Les rebelles ont accusé mardi la Syrie d'avoir transféré des armes chimiques près de ses frontières, au lendemain de la menace de Damas de s'en servir en cas "d'agression extérieure".

Les combats semblaient mardi se concentrer à Alep, la capitale économique, et l'armée continuait à conforter ses positions à Damas au terme d'une semaine de combats intenses avec les insurgés.

Mme Clinton a également mis en garde l'opposition, si elle arrive au pouvoir, de ne pas engager d'éventuelles représailles contre les dirigeants déchus. La porte-parole du département d'Etat Victoria Nuland a plaidé pour l'unité, "dès le lendemain" d'une éventuelle chute du régime d'Assad.

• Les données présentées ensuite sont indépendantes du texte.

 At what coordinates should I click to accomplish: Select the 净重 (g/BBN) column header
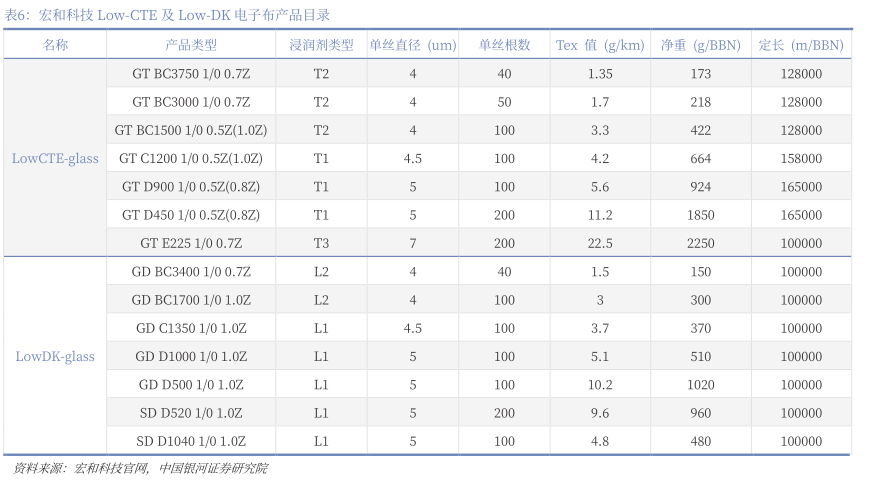(x=700, y=45)
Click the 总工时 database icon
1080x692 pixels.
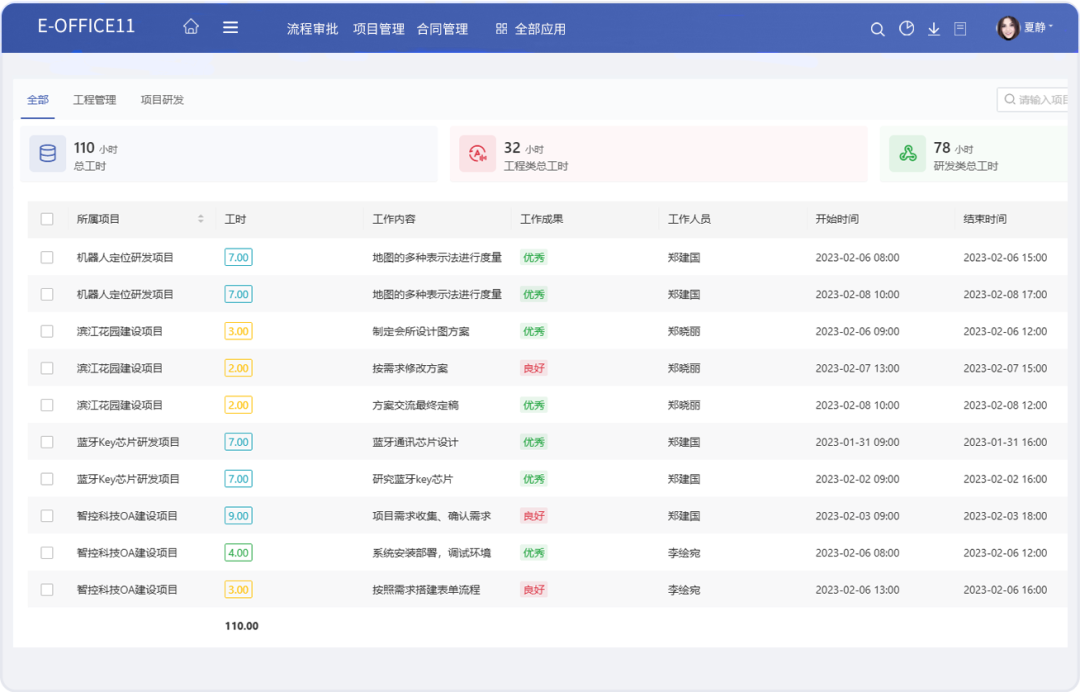pyautogui.click(x=47, y=154)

"Notre message à toutes les forces en Syrie c'est +une Syrie pour tous les Syriens+. C'est une Syrie qui doit protéger les droits de l'homme, la dignité, la démocratie pour tous. Quiconque qui se prévaut de se battre au nom du peuple syrien doit le faire dans ce sens-là", a insisté Mme Nuland.

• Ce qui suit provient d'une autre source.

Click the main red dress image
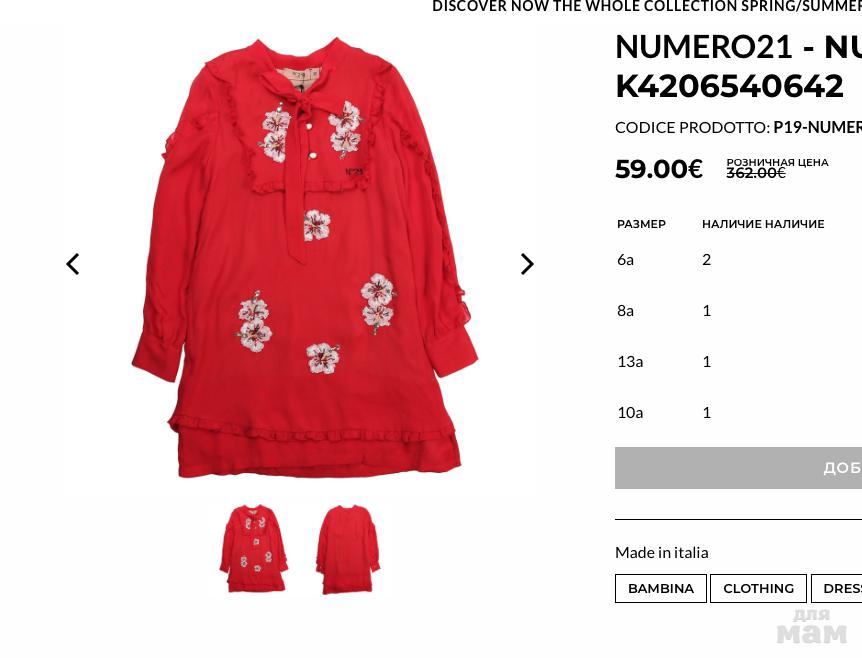The image size is (862, 658). tap(305, 257)
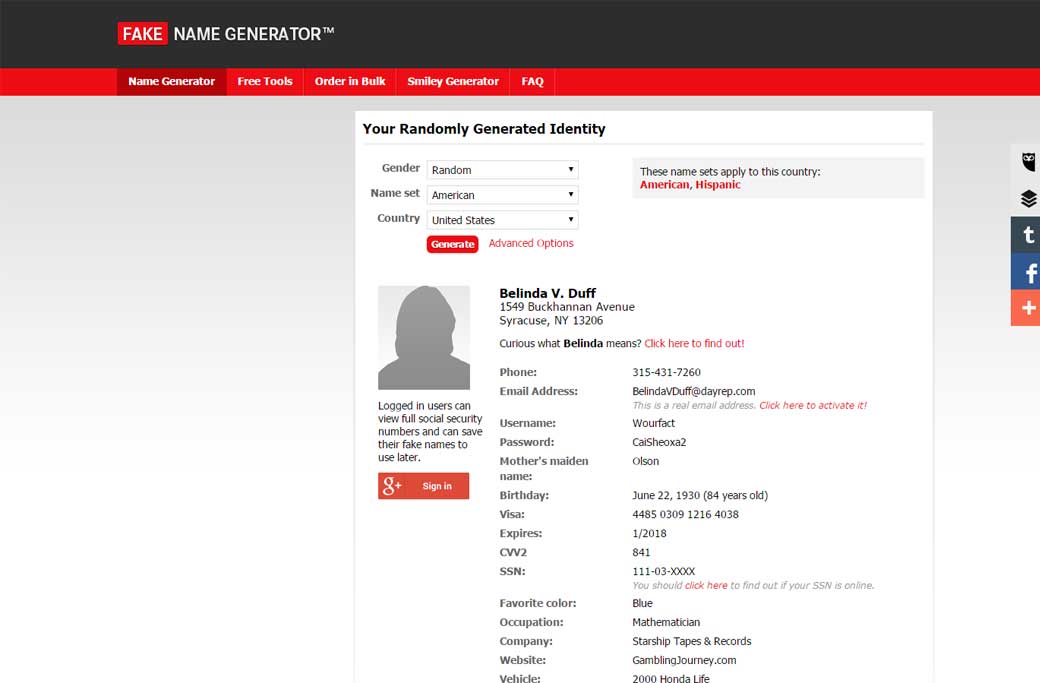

Le Conseil national syrien (CNS), principale instance de l'opposition a affirmé mardi qu'il reviendrait à un opposant de superviser une future transition et non à une "personnalité du régime" comme l'avait déclaré plus tôt à Beyrouth un membre du CNS.

Le CNS a prédit l'effondrement tout proche du régime, pendant que Damas rejetait une proposition arabe d'un départ négocié du président Assad.

Fin juin, France, Grande-Bretagne, Etats-Unis, Russie et Chine étaient tombés d'accord le 30 juin à Genève sur le principe d'un gouvernement de transition avec des représentants du régime actuel et des opposants, mais réclamer explicitement que M. Assad s'en aille.